* _Selected text_:
################
Thanks for the explanation! Would a calling convention in which the function takes responsibility for destructing its pass-by-value arguments work? Then the caller no longer cares how no_rvo is defined. –  Valentin Milea Feb 25 '12 at 19:43

The usual implementation of RVO is that the calling code passes the address of a memory chunk where the function should construct its result object.

When the function result is directly an automatic variable that is not a formal argument, that that local variable can simply be placed in the caller-provided memory chunk, and the return statement then does no copying at all.

For an argument passed by value the calling machine code has to copy-initialize its actual argument into the formal argument’s location before jumping to the function. For the function to place its result there it would have to destroy the formal argument object first, which has some tricky special cases (e.g., when that construction directly or indirectly refers to the formal argument object). So, instead of identifying the result location with the formal argument location, an optimization here logically has to use a separate called-provided memory chunk for the function result.
################
* _Information shown_:
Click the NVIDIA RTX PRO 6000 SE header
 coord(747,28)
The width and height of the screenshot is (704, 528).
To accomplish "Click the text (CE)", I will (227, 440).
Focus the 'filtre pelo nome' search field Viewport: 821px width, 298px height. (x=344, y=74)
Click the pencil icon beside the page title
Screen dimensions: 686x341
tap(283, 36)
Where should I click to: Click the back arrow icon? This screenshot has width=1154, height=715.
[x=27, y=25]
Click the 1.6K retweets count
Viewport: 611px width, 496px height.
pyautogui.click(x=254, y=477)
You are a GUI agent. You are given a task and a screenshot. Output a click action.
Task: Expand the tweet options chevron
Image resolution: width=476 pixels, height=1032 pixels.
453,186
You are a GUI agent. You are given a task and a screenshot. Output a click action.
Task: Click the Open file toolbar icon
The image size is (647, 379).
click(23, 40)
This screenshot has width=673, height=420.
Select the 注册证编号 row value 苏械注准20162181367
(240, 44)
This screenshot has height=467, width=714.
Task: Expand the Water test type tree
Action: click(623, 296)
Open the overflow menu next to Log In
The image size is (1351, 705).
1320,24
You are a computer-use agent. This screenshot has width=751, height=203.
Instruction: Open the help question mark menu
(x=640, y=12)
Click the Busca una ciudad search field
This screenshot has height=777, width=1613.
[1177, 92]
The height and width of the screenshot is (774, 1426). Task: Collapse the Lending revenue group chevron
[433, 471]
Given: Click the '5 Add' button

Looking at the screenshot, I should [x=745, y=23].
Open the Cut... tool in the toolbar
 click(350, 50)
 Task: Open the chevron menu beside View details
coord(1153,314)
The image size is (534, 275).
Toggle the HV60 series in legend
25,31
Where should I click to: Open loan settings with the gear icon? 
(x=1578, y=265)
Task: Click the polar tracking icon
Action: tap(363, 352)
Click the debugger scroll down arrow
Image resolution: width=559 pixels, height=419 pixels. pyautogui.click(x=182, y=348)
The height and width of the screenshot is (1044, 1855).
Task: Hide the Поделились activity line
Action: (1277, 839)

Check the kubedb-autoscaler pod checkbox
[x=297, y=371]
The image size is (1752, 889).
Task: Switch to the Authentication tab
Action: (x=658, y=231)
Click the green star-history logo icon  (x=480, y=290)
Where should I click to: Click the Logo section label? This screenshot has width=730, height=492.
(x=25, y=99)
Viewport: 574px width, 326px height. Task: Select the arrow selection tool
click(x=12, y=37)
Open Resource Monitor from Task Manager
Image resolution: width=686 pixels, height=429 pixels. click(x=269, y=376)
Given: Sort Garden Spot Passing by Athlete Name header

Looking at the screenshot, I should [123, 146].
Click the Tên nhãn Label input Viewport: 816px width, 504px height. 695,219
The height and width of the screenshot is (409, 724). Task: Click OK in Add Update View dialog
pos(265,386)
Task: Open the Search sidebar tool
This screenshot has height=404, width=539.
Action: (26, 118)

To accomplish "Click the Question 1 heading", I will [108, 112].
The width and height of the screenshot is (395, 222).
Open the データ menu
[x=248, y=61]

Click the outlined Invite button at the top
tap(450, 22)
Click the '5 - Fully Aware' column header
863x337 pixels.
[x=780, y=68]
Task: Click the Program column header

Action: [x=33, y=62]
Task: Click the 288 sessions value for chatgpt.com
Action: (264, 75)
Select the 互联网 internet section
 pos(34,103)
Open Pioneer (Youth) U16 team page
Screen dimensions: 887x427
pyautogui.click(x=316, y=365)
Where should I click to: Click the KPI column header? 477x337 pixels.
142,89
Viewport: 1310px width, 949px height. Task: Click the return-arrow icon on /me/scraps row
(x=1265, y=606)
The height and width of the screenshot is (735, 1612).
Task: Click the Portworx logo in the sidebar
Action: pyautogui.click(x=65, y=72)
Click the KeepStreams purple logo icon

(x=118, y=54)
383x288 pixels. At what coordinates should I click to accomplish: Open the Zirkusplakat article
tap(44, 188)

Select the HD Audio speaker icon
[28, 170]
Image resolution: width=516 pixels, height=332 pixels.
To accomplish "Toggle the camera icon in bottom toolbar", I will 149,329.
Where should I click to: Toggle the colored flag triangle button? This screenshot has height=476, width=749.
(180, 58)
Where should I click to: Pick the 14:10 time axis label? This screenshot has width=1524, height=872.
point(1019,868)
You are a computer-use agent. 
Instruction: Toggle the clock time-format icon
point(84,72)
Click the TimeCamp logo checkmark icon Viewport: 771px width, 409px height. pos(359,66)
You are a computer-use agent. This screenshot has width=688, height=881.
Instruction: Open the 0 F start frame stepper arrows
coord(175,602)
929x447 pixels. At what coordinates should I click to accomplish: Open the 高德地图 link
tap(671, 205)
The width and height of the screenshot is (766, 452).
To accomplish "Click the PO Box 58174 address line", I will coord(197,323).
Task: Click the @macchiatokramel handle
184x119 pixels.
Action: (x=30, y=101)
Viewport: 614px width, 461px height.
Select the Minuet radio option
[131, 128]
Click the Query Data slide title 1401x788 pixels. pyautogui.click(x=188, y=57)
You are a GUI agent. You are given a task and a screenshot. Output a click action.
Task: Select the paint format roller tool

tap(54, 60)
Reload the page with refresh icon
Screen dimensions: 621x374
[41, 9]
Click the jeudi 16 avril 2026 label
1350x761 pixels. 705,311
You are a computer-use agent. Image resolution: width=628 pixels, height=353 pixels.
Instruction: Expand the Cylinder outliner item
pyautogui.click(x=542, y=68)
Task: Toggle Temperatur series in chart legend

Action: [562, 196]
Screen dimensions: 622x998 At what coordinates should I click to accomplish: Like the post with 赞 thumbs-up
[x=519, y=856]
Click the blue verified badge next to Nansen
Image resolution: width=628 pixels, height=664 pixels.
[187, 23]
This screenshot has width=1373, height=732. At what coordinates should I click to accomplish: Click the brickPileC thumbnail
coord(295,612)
################
* _Given request_:
Edit the RVO discussion from "Thanks for the" to "its result object." by changing "memory chunk" to "memory block", and give that part again.

* _Result of the task_:
Thanks for the explanation! Would a calling convention in which the function takes responsibility for destructing its pass-by-value arguments work? Then the caller no longer cares how no_rvo is defined. –  Valentin Milea Feb 25 '12 at 19:43

The usual implementation of RVO is that the calling code passes the address of a memory block where the function should construct its result object.